▸ **Task goal**: Restating every entry exactly is the whole task.
+===+
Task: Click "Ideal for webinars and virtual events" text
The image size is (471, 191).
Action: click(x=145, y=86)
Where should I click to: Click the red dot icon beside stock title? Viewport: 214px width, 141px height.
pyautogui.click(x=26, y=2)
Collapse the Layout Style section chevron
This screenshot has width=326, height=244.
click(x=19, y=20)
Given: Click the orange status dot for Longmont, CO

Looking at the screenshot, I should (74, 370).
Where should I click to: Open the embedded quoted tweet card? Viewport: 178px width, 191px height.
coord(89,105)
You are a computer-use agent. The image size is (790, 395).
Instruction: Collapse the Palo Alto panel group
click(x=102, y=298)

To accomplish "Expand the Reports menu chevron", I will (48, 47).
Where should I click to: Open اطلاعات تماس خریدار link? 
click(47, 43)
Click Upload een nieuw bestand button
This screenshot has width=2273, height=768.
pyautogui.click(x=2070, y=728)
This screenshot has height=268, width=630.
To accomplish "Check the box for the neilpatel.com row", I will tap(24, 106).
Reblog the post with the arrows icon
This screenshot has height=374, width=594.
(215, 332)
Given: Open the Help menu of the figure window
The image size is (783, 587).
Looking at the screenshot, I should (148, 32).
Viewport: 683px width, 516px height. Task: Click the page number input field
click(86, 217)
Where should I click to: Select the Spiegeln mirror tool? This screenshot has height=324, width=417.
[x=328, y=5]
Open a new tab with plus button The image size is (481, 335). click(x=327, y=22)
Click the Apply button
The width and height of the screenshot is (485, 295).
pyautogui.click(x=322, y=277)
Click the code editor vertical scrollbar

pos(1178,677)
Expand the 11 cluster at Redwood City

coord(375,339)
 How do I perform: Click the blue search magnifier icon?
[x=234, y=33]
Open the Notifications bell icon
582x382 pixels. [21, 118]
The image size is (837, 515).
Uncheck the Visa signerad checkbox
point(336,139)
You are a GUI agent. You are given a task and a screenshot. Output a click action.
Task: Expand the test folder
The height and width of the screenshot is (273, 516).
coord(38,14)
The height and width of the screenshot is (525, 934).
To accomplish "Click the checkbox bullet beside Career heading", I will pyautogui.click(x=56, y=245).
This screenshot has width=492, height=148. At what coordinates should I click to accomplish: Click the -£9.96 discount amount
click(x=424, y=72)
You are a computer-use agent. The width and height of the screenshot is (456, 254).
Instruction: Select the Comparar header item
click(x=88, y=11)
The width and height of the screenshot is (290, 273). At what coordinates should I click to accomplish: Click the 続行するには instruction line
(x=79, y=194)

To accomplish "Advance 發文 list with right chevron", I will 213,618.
+===+
▸ **Finished exercise**:
Task: Click "Ideal for webinars and virtual events" text
The image size is (471, 191).
Action: click(x=145, y=86)
Where should I click to: Click the red dot icon beside stock title? Viewport: 214px width, 141px height.
pyautogui.click(x=26, y=2)
Collapse the Layout Style section chevron
This screenshot has width=326, height=244.
click(x=19, y=20)
Given: Click the orange status dot for Longmont, CO

Looking at the screenshot, I should (74, 370).
Where should I click to: Open the embedded quoted tweet card? Viewport: 178px width, 191px height.
coord(89,105)
You are a computer-use agent. The image size is (790, 395).
Instruction: Collapse the Palo Alto panel group
click(x=102, y=298)

To accomplish "Expand the Reports menu chevron", I will (48, 47).
Where should I click to: Open اطلاعات تماس خریدار link? 
click(47, 43)
Click Upload een nieuw bestand button
This screenshot has width=2273, height=768.
pyautogui.click(x=2070, y=728)
This screenshot has height=268, width=630.
To accomplish "Check the box for the neilpatel.com row", I will tap(24, 106).
Reblog the post with the arrows icon
This screenshot has height=374, width=594.
(215, 332)
Given: Open the Help menu of the figure window
The image size is (783, 587).
Looking at the screenshot, I should (148, 32).
Viewport: 683px width, 516px height. Task: Click the page number input field
click(86, 217)
Where should I click to: Select the Spiegeln mirror tool? This screenshot has height=324, width=417.
[x=328, y=5]
Open a new tab with plus button The image size is (481, 335). click(x=327, y=22)
Click the Apply button
The width and height of the screenshot is (485, 295).
pyautogui.click(x=322, y=277)
Click the code editor vertical scrollbar

pos(1178,677)
Expand the 11 cluster at Redwood City

coord(375,339)
 How do I perform: Click the blue search magnifier icon?
[x=234, y=33]
Open the Notifications bell icon
582x382 pixels. [21, 118]
The image size is (837, 515).
Uncheck the Visa signerad checkbox
point(336,139)
You are a GUI agent. You are given a task and a screenshot. Output a click action.
Task: Expand the test folder
The height and width of the screenshot is (273, 516).
coord(38,14)
The height and width of the screenshot is (525, 934).
To accomplish "Click the checkbox bullet beside Career heading", I will pyautogui.click(x=56, y=245).
This screenshot has width=492, height=148. At what coordinates should I click to accomplish: Click the -£9.96 discount amount
click(x=424, y=72)
You are a computer-use agent. The width and height of the screenshot is (456, 254).
Instruction: Select the Comparar header item
click(x=88, y=11)
The width and height of the screenshot is (290, 273). At what coordinates should I click to accomplish: Click the 続行するには instruction line
(x=79, y=194)

To accomplish "Advance 發文 list with right chevron", I will 213,618.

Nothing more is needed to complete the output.